READING TEXT below:

Survey on Prevalence of Newcastle Disease Antibodies in Village Poultry at Live Birds Markets in Gombe, Nigeria

The study aimed to determine the seroprevalence of Newcastle disease (ND) amongst some village poultry species at poultry markets in Gombe, Nigeria. A total of 1200 (841 Village chickens, 320 Guinea Fowls and 39 Pigeons) sera samples were tested. Haemagglutination inhibition test revealed an overall ND virus (NDV) antibodies prevalent rate of 53.7% (644/1200). The seroprevalence of antibodies to ND was found to be higher in Village chickens 527/841 (62.7%) followed by Pigeons 19/39 (48.7%) and Guinea Fowls 98/320 (30.6%) respectively and were found to be seropositive with Geometric Mean Titres (GMT) of 1.9 to 5.9. There was no significant difference (p>0.05) in antibodies to ND seroprevalence rates among the different sampling locations. Species of poultry was found to be associated with ND seroprevalence (P ≤ 0.05) in this study. Newcastle disease antibodies was statistically significantly (P<0.0001) higher in Village chickens compared to Guinea Fowls at 95 CI (odd ratio=0.4887). However, there was no statistical significance (P=0.4106) difference of ND antibodies between Village chickens and Pigeons at 95% CI (odd ratio=0.7775) and also between pigeons and Guinea Fowls (P=0.1426 at 95% CI, odd ratio=1.591). These poultry species could play significant role in the epidemiology and transmission of the Newcastle disease to more the susceptible commercial exotic chickens or other immune deficient village poultry species especially where reared in close proximity. Therefore, free routine ND vaccination campaign should be launched in the study areas with more emphases targeting the Village poultry species in order to block the epidemic cycle of the virus. Moreover, village poultry farmers should be enlightened on the economic significance of the disease and the need to maintain strict biosecurity measures on their poultry farms.

End of READING TEXT.
EXTRACTED MATERIAL below:

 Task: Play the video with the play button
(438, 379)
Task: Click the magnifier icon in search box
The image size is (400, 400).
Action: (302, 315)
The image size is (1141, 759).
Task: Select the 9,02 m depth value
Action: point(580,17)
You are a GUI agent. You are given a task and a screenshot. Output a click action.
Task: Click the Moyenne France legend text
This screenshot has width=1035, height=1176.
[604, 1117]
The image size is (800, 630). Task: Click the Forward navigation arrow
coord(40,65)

End of EXTRACTED MATERIAL.
EXTRACTED MATERIAL below:

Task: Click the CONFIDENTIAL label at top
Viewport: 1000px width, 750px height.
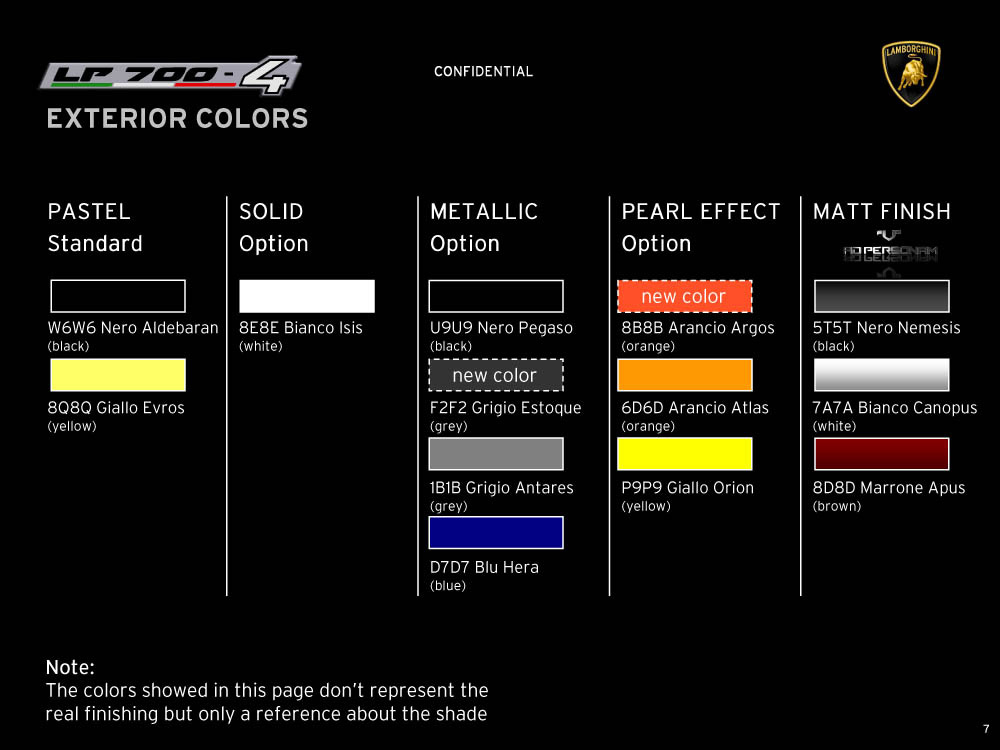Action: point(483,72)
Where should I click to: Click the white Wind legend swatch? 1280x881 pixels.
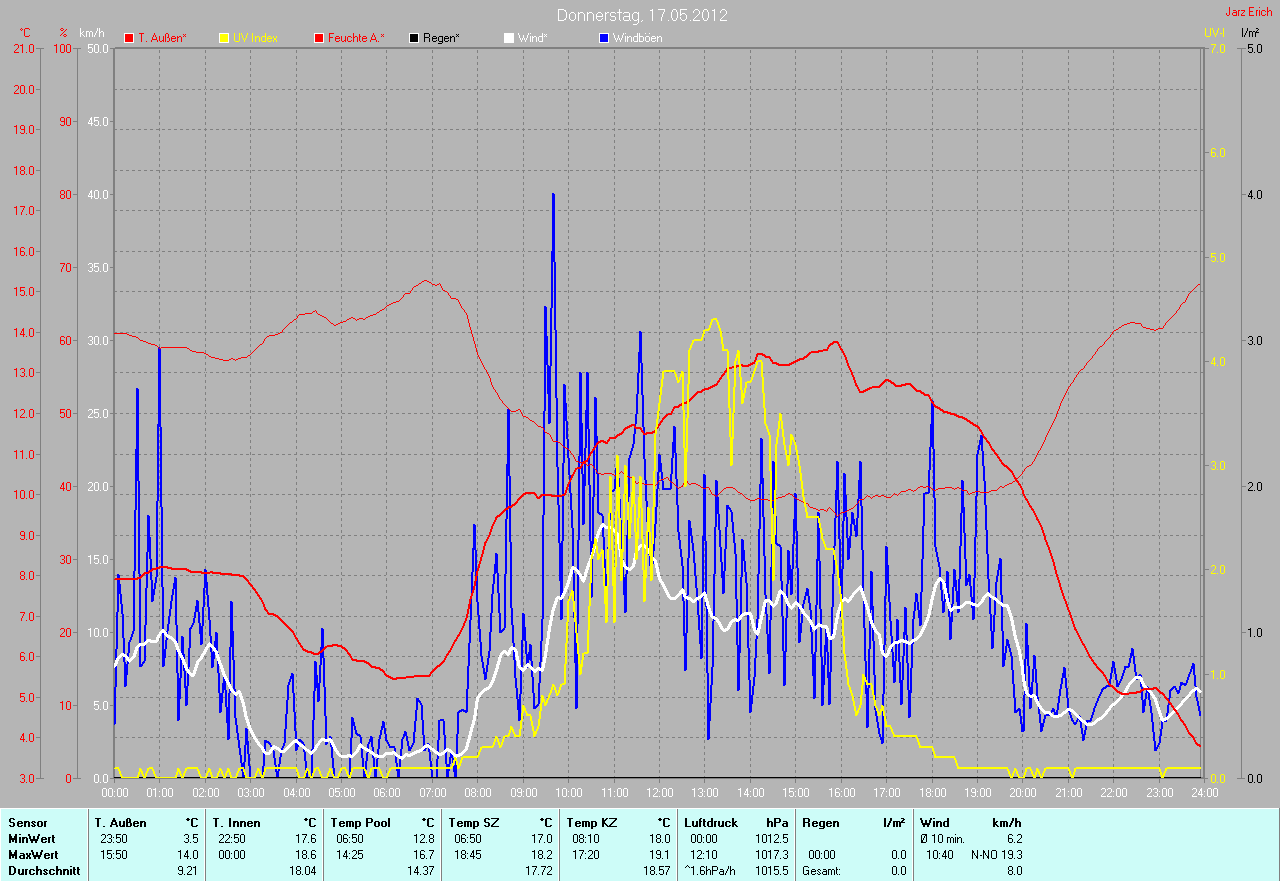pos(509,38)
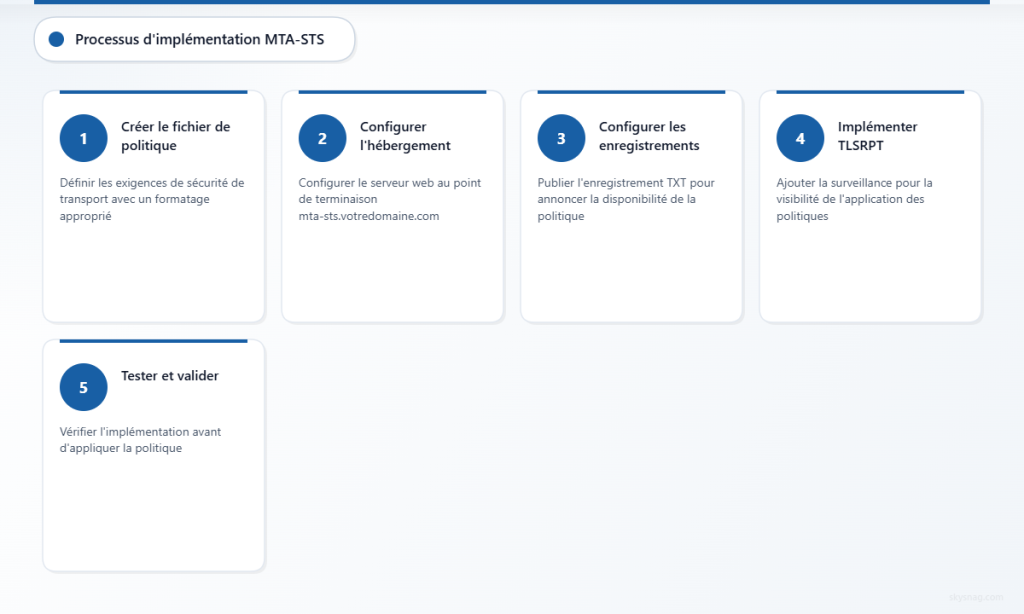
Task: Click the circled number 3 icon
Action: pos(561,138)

End of EXTRACTED MATERIAL.
EXTRACTED MATERIAL below:

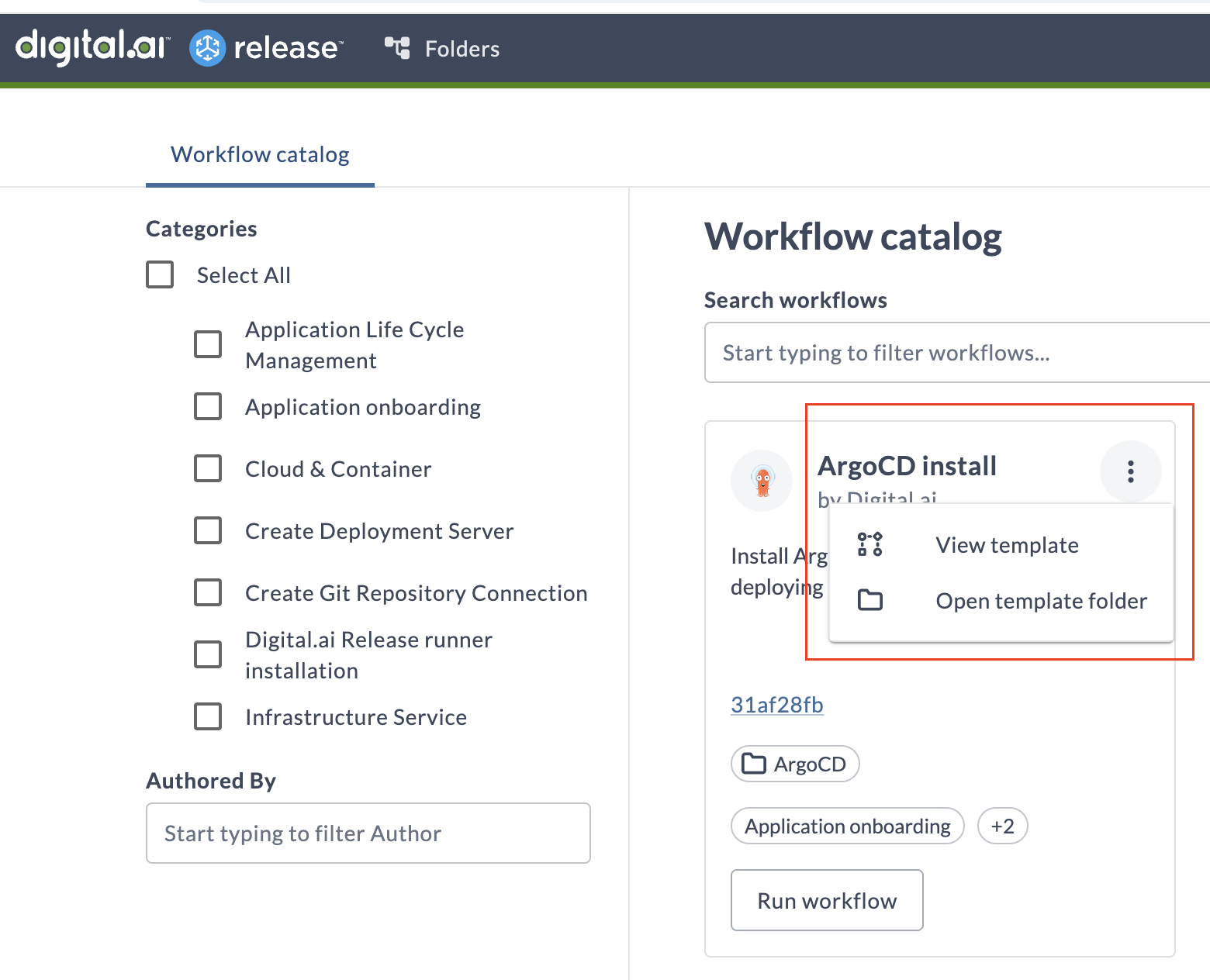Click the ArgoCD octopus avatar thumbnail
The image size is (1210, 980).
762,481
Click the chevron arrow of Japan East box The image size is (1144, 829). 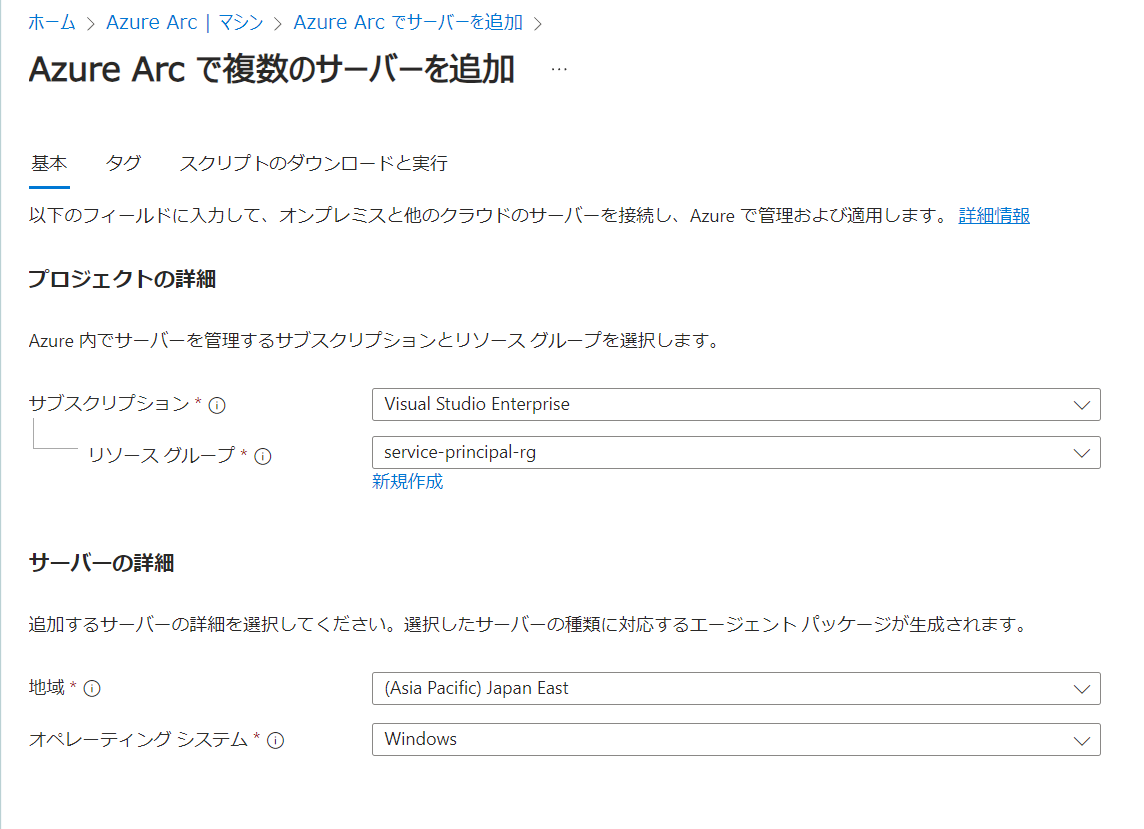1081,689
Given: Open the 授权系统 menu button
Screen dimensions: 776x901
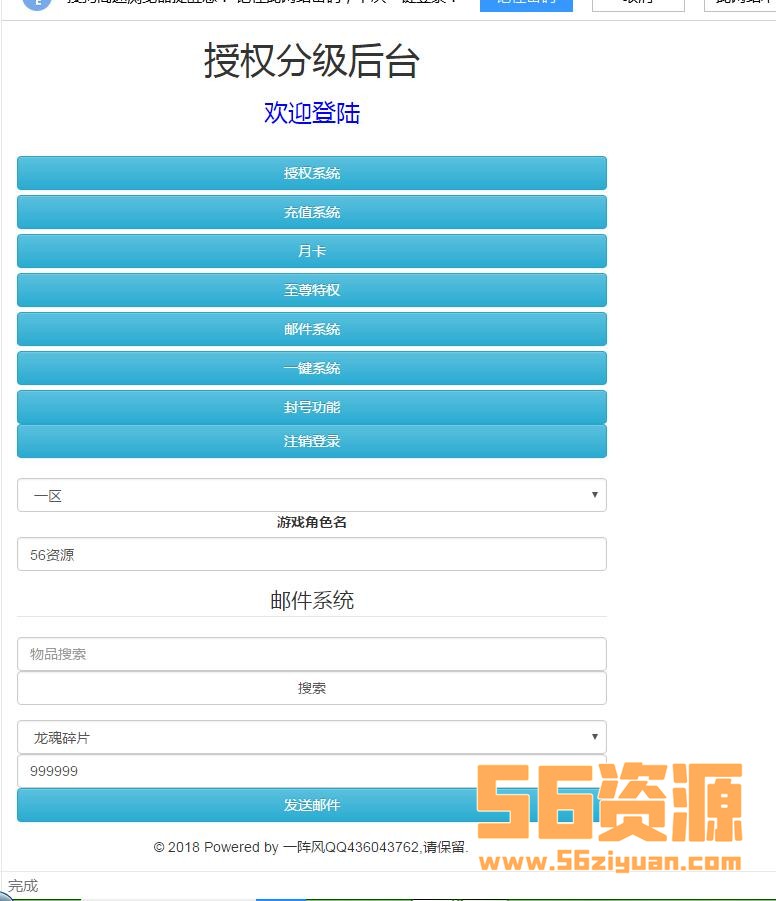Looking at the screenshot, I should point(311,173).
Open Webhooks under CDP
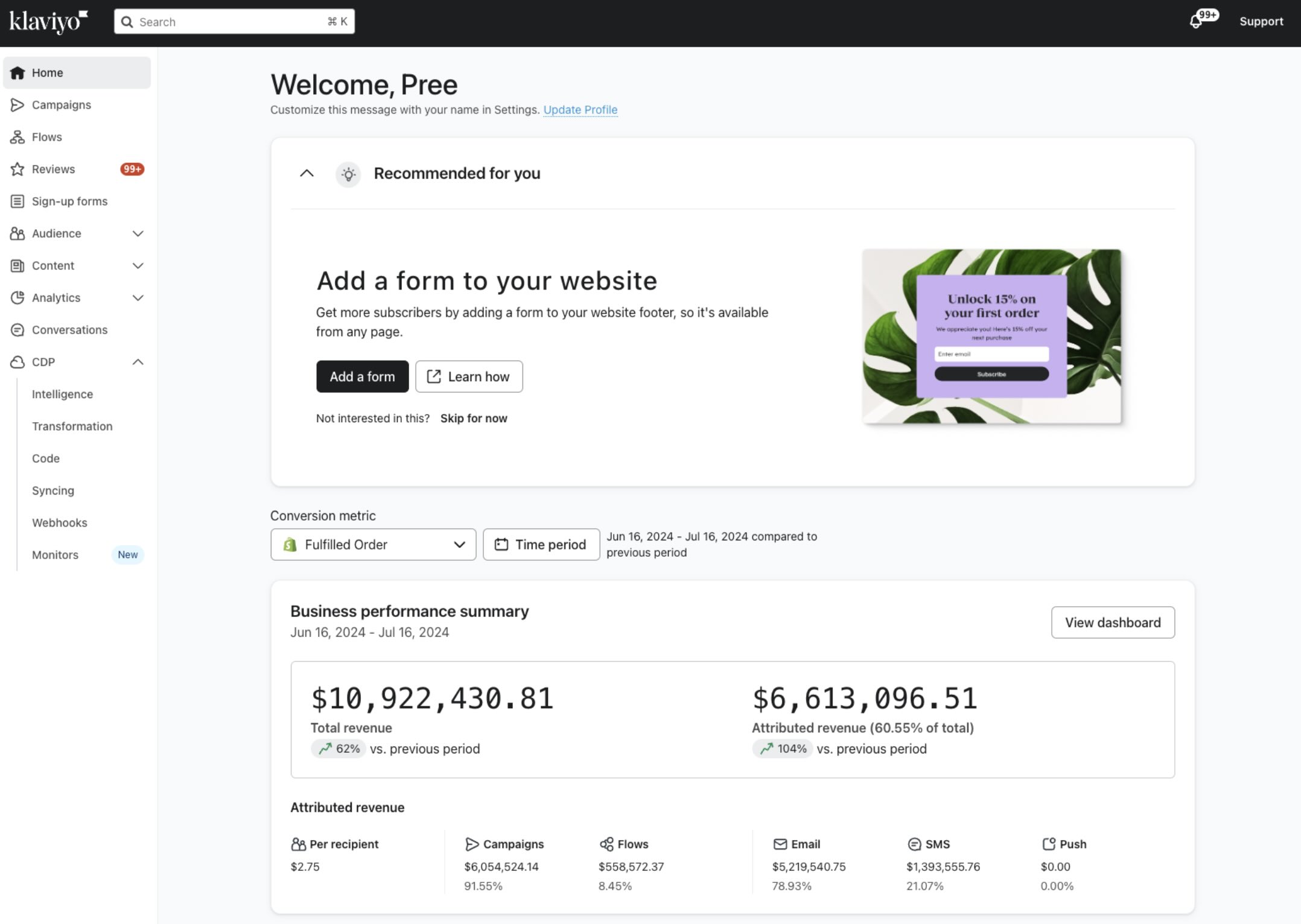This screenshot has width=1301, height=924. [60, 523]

End of EXTRACTED MATERIAL.

■ TASK PROMPT ■
In the Newcastle disease survey, which poultry species had the highest seroprevalence of antibodies?

■ OUTPUT BELOW ■
Village chickens, at 62.7% (527 of 841).